# Recorded data
[Start of section]

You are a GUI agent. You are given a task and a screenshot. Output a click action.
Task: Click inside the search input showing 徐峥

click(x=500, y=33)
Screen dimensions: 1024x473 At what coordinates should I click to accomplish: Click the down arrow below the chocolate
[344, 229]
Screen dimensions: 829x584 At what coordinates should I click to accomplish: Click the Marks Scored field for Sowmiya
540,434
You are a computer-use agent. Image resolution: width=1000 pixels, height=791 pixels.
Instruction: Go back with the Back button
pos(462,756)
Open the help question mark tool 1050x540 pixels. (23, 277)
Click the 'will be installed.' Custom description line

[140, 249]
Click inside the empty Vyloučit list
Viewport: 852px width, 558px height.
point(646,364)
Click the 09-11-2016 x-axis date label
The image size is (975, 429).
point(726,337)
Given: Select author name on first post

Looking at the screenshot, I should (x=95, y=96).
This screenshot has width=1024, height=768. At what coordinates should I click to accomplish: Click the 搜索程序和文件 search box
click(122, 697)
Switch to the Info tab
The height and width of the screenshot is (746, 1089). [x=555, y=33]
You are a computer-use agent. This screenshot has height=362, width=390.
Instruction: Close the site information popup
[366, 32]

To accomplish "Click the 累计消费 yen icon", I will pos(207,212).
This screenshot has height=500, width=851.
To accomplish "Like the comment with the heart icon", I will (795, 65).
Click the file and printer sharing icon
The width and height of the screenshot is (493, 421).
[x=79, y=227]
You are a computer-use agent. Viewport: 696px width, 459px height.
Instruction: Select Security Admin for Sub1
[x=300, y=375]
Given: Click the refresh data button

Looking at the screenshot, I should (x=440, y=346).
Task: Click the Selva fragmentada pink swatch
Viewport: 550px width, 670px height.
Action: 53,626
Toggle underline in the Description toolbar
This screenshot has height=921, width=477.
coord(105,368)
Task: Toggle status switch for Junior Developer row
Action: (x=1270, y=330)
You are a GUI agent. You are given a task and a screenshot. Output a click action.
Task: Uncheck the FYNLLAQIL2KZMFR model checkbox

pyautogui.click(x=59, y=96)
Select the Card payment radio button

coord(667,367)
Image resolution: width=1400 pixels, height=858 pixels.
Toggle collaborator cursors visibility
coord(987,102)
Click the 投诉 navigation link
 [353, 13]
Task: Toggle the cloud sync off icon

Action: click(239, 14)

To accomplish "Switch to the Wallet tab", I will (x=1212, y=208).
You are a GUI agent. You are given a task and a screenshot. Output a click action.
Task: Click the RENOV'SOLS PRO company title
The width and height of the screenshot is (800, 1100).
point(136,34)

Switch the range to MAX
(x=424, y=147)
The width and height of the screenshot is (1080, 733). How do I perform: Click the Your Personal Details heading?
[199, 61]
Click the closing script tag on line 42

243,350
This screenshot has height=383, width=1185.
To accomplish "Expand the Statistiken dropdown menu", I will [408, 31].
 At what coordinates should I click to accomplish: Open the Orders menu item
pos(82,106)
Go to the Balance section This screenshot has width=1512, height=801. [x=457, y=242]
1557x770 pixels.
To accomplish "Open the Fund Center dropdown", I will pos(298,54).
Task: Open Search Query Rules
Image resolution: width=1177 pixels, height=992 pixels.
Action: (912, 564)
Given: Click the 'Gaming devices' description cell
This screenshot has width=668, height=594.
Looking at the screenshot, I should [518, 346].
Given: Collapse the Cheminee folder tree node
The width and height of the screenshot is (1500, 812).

[End of section]

# What the task requires
Would you repeat each of the lines above exactly?

# Answer to this exercise
You are a GUI agent. You are given a task and a screenshot. Output a click action.
Task: Click inside the search input showing 徐峥

click(x=500, y=33)
Screen dimensions: 1024x473 At what coordinates should I click to accomplish: Click the down arrow below the chocolate
[344, 229]
Screen dimensions: 829x584 At what coordinates should I click to accomplish: Click the Marks Scored field for Sowmiya
540,434
You are a computer-use agent. Image resolution: width=1000 pixels, height=791 pixels.
Instruction: Go back with the Back button
pos(462,756)
Open the help question mark tool 1050x540 pixels. (23, 277)
Click the 'will be installed.' Custom description line

[140, 249]
Click inside the empty Vyloučit list
Viewport: 852px width, 558px height.
point(646,364)
Click the 09-11-2016 x-axis date label
The image size is (975, 429).
point(726,337)
Given: Select author name on first post

Looking at the screenshot, I should (x=95, y=96).
This screenshot has width=1024, height=768. At what coordinates should I click to accomplish: Click the 搜索程序和文件 search box
click(122, 697)
Switch to the Info tab
The height and width of the screenshot is (746, 1089). [x=555, y=33]
You are a computer-use agent. This screenshot has height=362, width=390.
Instruction: Close the site information popup
[366, 32]

To accomplish "Click the 累计消费 yen icon", I will pos(207,212).
This screenshot has height=500, width=851.
To accomplish "Like the comment with the heart icon", I will (795, 65).
Click the file and printer sharing icon
The width and height of the screenshot is (493, 421).
[x=79, y=227]
You are a computer-use agent. Viewport: 696px width, 459px height.
Instruction: Select Security Admin for Sub1
[x=300, y=375]
Given: Click the refresh data button

Looking at the screenshot, I should (x=440, y=346).
Task: Click the Selva fragmentada pink swatch
Viewport: 550px width, 670px height.
Action: 53,626
Toggle underline in the Description toolbar
This screenshot has height=921, width=477.
coord(105,368)
Task: Toggle status switch for Junior Developer row
Action: (x=1270, y=330)
You are a GUI agent. You are given a task and a screenshot. Output a click action.
Task: Uncheck the FYNLLAQIL2KZMFR model checkbox

pyautogui.click(x=59, y=96)
Select the Card payment radio button

coord(667,367)
Image resolution: width=1400 pixels, height=858 pixels.
Toggle collaborator cursors visibility
coord(987,102)
Click the 投诉 navigation link
 [353, 13]
Task: Toggle the cloud sync off icon

Action: click(239, 14)

To accomplish "Switch to the Wallet tab", I will (x=1212, y=208).
You are a GUI agent. You are given a task and a screenshot. Output a click action.
Task: Click the RENOV'SOLS PRO company title
The width and height of the screenshot is (800, 1100).
point(136,34)

Switch the range to MAX
(x=424, y=147)
The width and height of the screenshot is (1080, 733). How do I perform: Click the Your Personal Details heading?
[199, 61]
Click the closing script tag on line 42

243,350
This screenshot has height=383, width=1185.
To accomplish "Expand the Statistiken dropdown menu", I will [408, 31].
 At what coordinates should I click to accomplish: Open the Orders menu item
pos(82,106)
Go to the Balance section This screenshot has width=1512, height=801. [x=457, y=242]
1557x770 pixels.
To accomplish "Open the Fund Center dropdown", I will pos(298,54).
Task: Open Search Query Rules
Image resolution: width=1177 pixels, height=992 pixels.
Action: (912, 564)
Given: Click the 'Gaming devices' description cell
This screenshot has width=668, height=594.
Looking at the screenshot, I should [518, 346].
Given: Collapse the Cheminee folder tree node
The width and height of the screenshot is (1500, 812).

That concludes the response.